Collected data entries

──────

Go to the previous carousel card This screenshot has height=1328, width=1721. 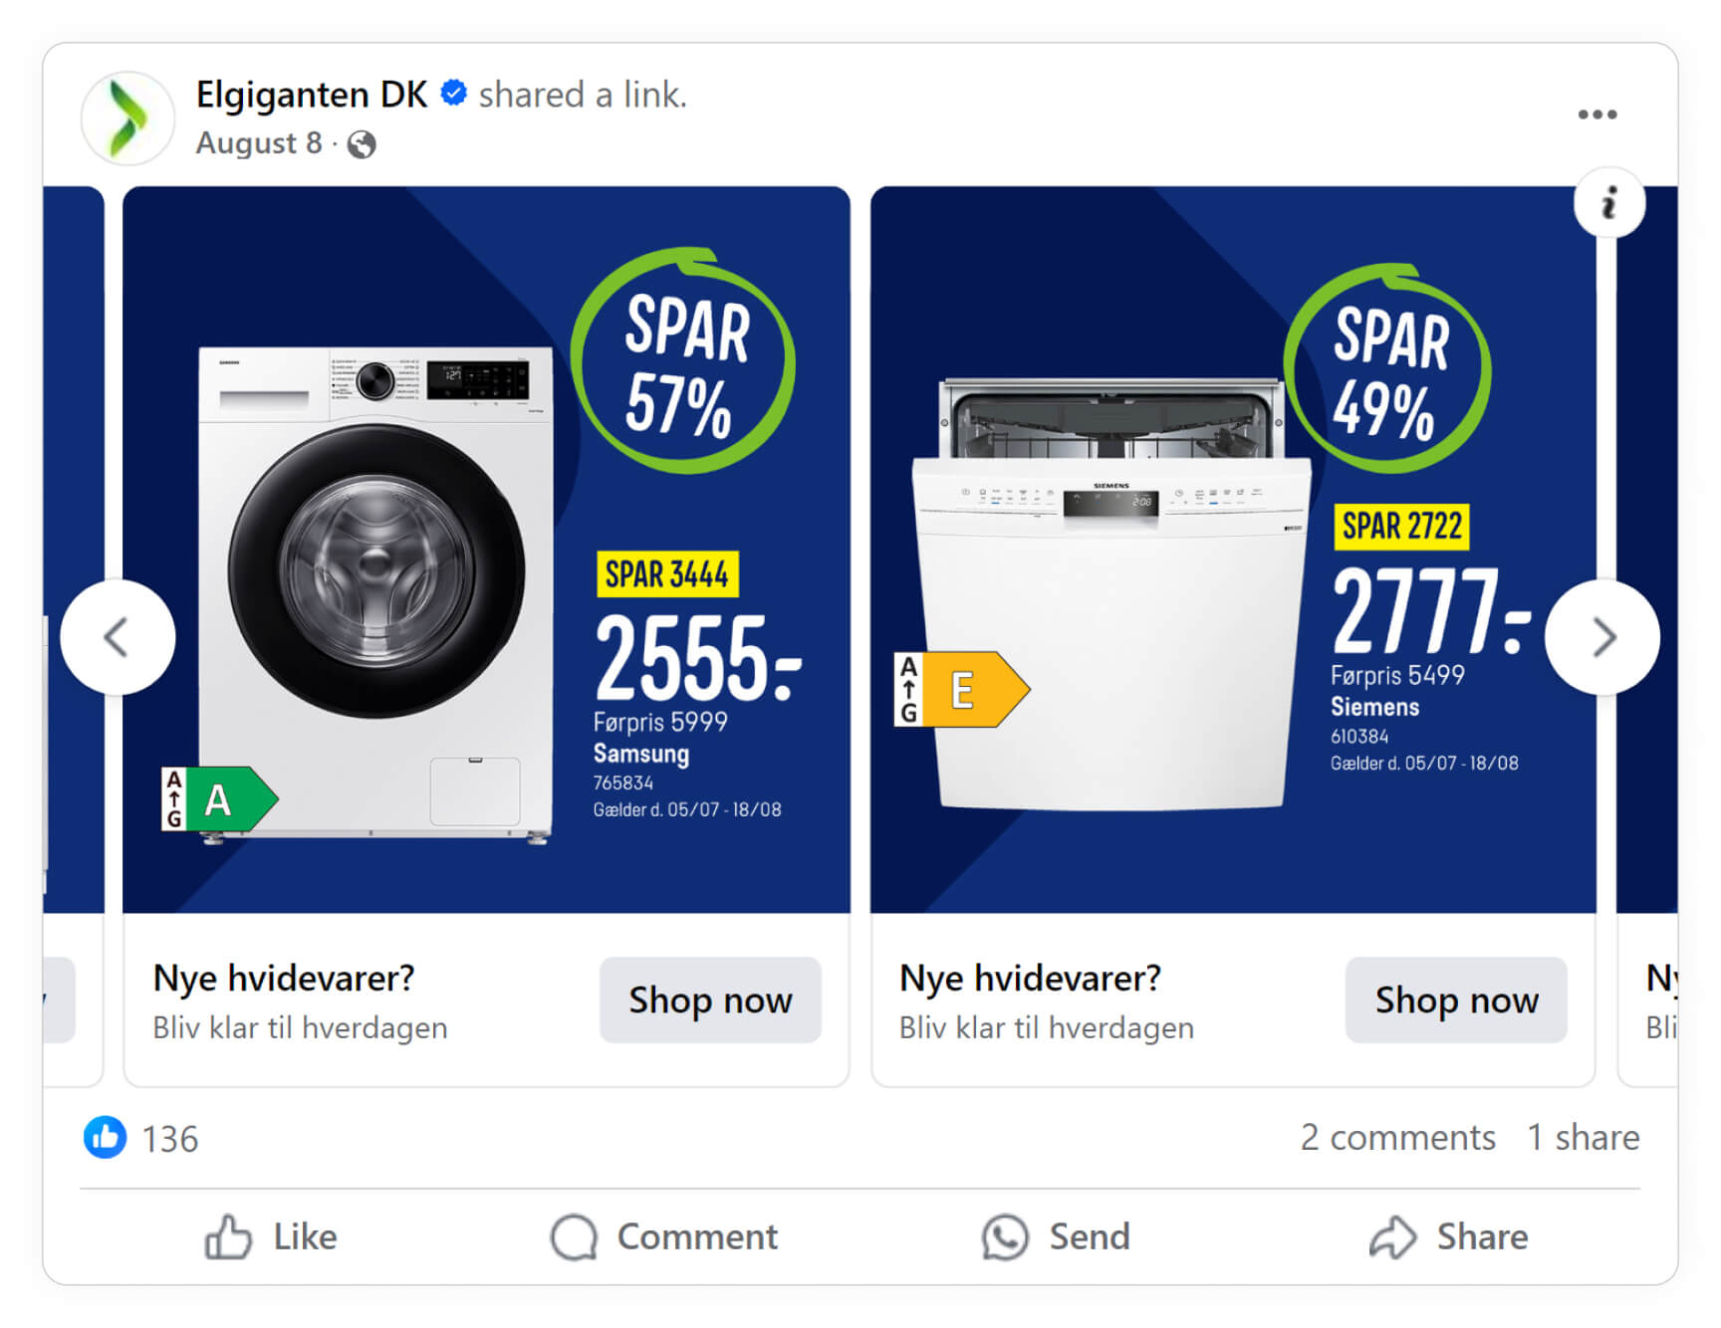(x=118, y=637)
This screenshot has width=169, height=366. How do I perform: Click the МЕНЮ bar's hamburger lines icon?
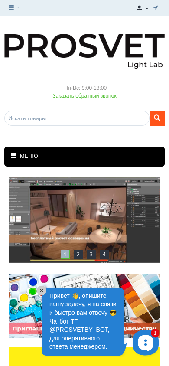click(14, 155)
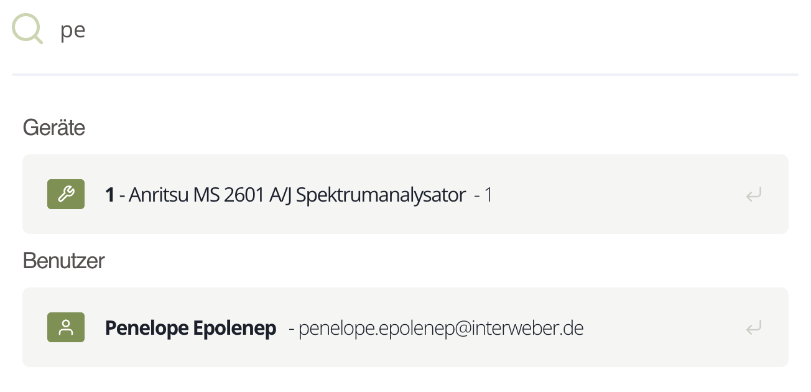The height and width of the screenshot is (392, 811).
Task: Select the Geräte section heading
Action: 54,128
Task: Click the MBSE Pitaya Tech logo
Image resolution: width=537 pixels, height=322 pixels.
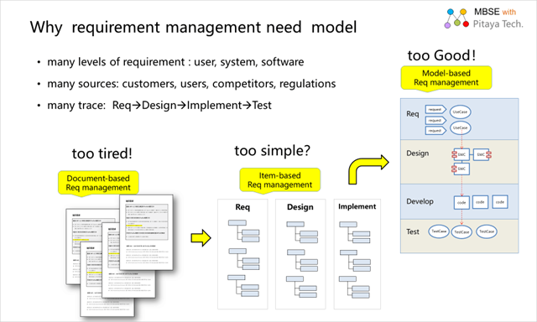Action: [483, 18]
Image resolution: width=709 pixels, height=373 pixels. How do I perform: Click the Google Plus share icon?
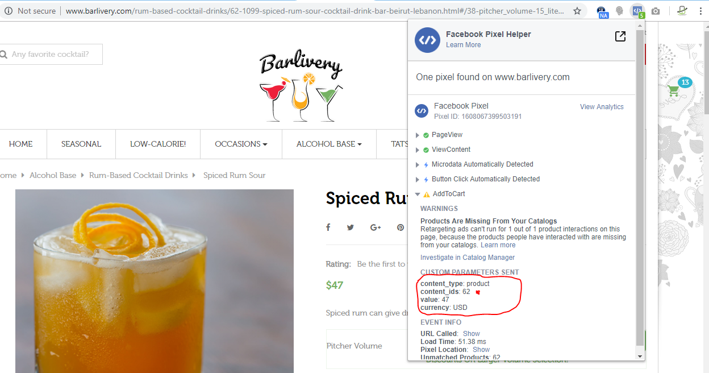pos(376,227)
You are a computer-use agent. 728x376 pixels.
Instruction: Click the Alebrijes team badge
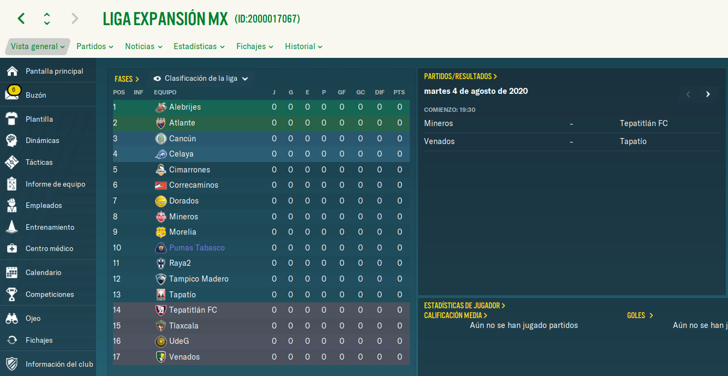[x=160, y=107]
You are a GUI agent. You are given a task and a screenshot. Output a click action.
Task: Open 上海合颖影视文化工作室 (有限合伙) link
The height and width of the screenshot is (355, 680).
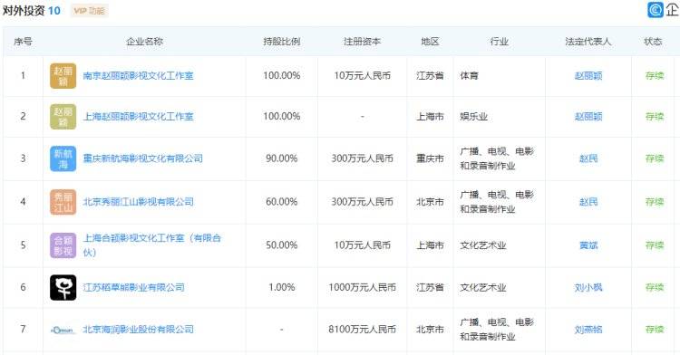coord(152,245)
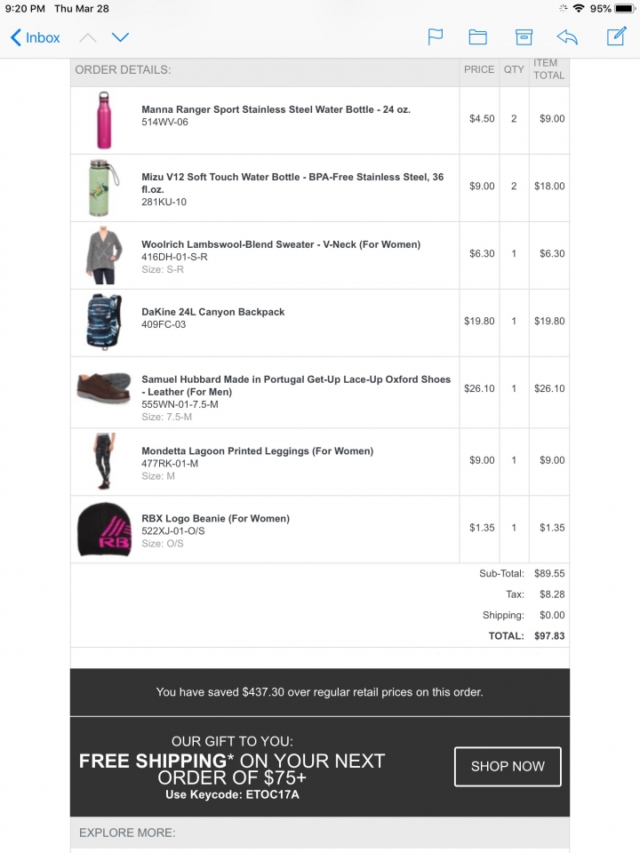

──────

Exercise instructions - For every line in the data above that holds "agent", return the line itself.

Final answer -
You are a computer-use agent. 728x376 pixels.
You are a GUI agent. You are given a task and a screenshot. Output a click action.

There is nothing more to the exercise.